In a world where products are built directly from atoms, intellectual property will be at the forefront of the economy. Design and license will make the world go around. Since construction will become so easy, the production of real hardware will be eclipsed by computers, simulations, design activites, patents, and licenses.
Use of NanoSim to design your own nanodevices will cost a license. If you choose to incorporate a design from the NanoSim library in your device, you pay a small fee. If you submit your design to the NanoSim Design Library, then you receive a royalty every time someone else uses your design. And of course, using your own designs is free. The price of the construction surface has not been determined as yet, and the prices of scanning probe microscopes vary.
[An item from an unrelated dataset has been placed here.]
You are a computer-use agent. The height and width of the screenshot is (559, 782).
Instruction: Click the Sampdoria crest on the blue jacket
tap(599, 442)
NanoSim will provide a crucial link between the theory and practice of nanotechnology. It will allow experiments with nanoscale structures to be simulated and then tested in the real world. Since we are using a standardized construction surface, and a standard language for STM control, the results of any experiment are easily repeatable. The bottom line is that NanoSim will find applications wherever people want to design and build nanostructures.
It will be very user-friendly. The user screen is an applet GUI. Control of the SPM tip, viewpoint, zoom, and "light source" are handled by clicking on icons on the left of the screen, by moving a scroll bar on the right or along the bottom of the screen, or by the command-line interface. To pick an atom, click on the Periodic Table icon, and select an element from the Periodic Table pop-up. Or click on the Chalkboard or Boardroom icon to collaborate with team members. There are other icons and further options in drop-down menus, including a Help menu. If you have used Netscape or Explorer, then you should be able to use NanoSim.
The icon next to the periodic table icon is the molecule icon, which will allow the user to choose from among the designs stored in the NanoSim Design Library. You will be able to choose one of your own previous designs for free, or from somebody else's design for a small fee. Part of this fee goes to Atomasoft, and the rest goes to the designer.